WORK TO BE COMPLETED:
Please set down the listing exactly, from the first line to the last.
━━━ ENTRIES SHOWN ━━━
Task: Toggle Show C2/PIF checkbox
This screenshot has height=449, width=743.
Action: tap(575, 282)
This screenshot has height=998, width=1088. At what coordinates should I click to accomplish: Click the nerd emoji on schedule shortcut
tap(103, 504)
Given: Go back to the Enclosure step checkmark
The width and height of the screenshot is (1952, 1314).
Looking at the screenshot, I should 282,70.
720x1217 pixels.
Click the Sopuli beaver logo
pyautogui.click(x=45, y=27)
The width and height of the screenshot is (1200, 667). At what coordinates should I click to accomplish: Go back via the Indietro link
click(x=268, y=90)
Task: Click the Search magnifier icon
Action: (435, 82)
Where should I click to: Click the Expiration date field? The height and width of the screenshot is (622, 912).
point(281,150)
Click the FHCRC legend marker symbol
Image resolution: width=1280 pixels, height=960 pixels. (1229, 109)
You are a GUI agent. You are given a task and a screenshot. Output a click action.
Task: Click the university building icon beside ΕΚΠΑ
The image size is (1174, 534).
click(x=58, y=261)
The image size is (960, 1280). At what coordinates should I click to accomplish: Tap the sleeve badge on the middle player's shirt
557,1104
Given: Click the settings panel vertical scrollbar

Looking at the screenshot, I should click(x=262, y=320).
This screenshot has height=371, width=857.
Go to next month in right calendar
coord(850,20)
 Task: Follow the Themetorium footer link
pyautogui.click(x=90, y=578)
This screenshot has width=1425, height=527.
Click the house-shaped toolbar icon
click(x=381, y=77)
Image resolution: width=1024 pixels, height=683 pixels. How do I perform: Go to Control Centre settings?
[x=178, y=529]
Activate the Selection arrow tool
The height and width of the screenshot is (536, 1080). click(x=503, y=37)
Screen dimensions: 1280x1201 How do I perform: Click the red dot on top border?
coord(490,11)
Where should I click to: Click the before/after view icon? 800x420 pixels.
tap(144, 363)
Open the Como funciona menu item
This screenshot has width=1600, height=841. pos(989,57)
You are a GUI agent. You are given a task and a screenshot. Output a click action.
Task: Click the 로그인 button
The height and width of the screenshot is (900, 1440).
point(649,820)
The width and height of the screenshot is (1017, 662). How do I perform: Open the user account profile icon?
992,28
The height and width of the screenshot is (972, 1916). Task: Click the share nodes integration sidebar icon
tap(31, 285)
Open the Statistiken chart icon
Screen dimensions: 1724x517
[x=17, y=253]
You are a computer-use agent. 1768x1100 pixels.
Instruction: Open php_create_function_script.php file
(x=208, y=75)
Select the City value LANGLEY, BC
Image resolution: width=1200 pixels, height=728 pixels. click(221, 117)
━━━
EXPECTED ANSWER:
Task: Toggle Show C2/PIF checkbox
This screenshot has height=449, width=743.
Action: tap(575, 282)
This screenshot has height=998, width=1088. At what coordinates should I click to accomplish: Click the nerd emoji on schedule shortcut
tap(103, 504)
Given: Go back to the Enclosure step checkmark
The width and height of the screenshot is (1952, 1314).
Looking at the screenshot, I should 282,70.
720x1217 pixels.
Click the Sopuli beaver logo
pyautogui.click(x=45, y=27)
The width and height of the screenshot is (1200, 667). At what coordinates should I click to accomplish: Go back via the Indietro link
click(x=268, y=90)
Task: Click the Search magnifier icon
Action: (435, 82)
Where should I click to: Click the Expiration date field? The height and width of the screenshot is (622, 912).
point(281,150)
Click the FHCRC legend marker symbol
Image resolution: width=1280 pixels, height=960 pixels. (1229, 109)
You are a GUI agent. You are given a task and a screenshot. Output a click action.
Task: Click the university building icon beside ΕΚΠΑ
The image size is (1174, 534).
click(x=58, y=261)
The image size is (960, 1280). At what coordinates should I click to accomplish: Tap the sleeve badge on the middle player's shirt
557,1104
Given: Click the settings panel vertical scrollbar

Looking at the screenshot, I should click(x=262, y=320).
This screenshot has height=371, width=857.
Go to next month in right calendar
coord(850,20)
 Task: Follow the Themetorium footer link
pyautogui.click(x=90, y=578)
This screenshot has width=1425, height=527.
Click the house-shaped toolbar icon
click(x=381, y=77)
Image resolution: width=1024 pixels, height=683 pixels. How do I perform: Go to Control Centre settings?
[x=178, y=529]
Activate the Selection arrow tool
The height and width of the screenshot is (536, 1080). click(x=503, y=37)
Screen dimensions: 1280x1201 How do I perform: Click the red dot on top border?
coord(490,11)
Where should I click to: Click the before/after view icon? 800x420 pixels.
tap(144, 363)
Open the Como funciona menu item
This screenshot has width=1600, height=841. pos(989,57)
You are a GUI agent. You are given a task and a screenshot. Output a click action.
Task: Click the 로그인 button
The height and width of the screenshot is (900, 1440).
point(649,820)
The width and height of the screenshot is (1017, 662). How do I perform: Open the user account profile icon?
992,28
The height and width of the screenshot is (972, 1916). Task: Click the share nodes integration sidebar icon
tap(31, 285)
Open the Statistiken chart icon
Screen dimensions: 1724x517
[x=17, y=253]
You are a computer-use agent. 1768x1100 pixels.
Instruction: Open php_create_function_script.php file
(x=208, y=75)
Select the City value LANGLEY, BC
Image resolution: width=1200 pixels, height=728 pixels. click(221, 117)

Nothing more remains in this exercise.